For a second year in a row, not one person of color was nominated for an Oscar in any of the four acting categories. Beyond that, the only signs of diversity in the writing and directing categories were the nominations for Mexican film director Alejandro G. Inarritu for "The Revenant" and Filipino screenwriter Ronnie del Carmen, who is one of several writers nominated for "Inside Out."

Last year, we said this lack of diversity was lamentable. This year it's just as appalling, considering how many well-respected films featuring nonwhite actors were eligible.

The lack of recognition for minority artists mirrors the lack of diversity in both the Academy membership and the film business in general. Although the Academy, now overseen by its first black president, Cheryl Boone Isaacs, has started to broaden its voting membership, it will take a while before it's no longer overwhelmingly white and male. Not that black or Latino or Asian members will reflexively support any movie directed by or starring people who look like them. But a more diverse group brings more viewpoints and sensibilities to bear when voting.

The bigger, more complicated problem is that the executives and professionals who finance movies and distribute them are mostly white and hesitant to risk millions of dollars on unfamiliar talent, despite the strong performance of such films as "Straight Outta Compton" and "Creed," both of which had black directors and stars. And yet the studios' TV divisions are scoring hits with a far more diverse lineup of talent, and winning acclaim for it as well; witness last year's Emmy nominations, which included multiple nods for actors and actresses of color.

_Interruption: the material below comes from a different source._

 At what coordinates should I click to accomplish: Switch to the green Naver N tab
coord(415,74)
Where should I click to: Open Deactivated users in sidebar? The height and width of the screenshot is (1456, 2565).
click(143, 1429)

The Oscar whiteout may eventually be overcome by a new and more diverse generation of aspiring filmmakers, writers and actors, who can use digital technology and the Internet to create movies and attract an audience without relying on the studios. The moviegoing public, which is increasingly diverse, is already telling the entertainment industry that it's ready for a change. Just ask the folks who made "Straight Outta Compton" for $28 million and, so far, have grossed more than $200 million.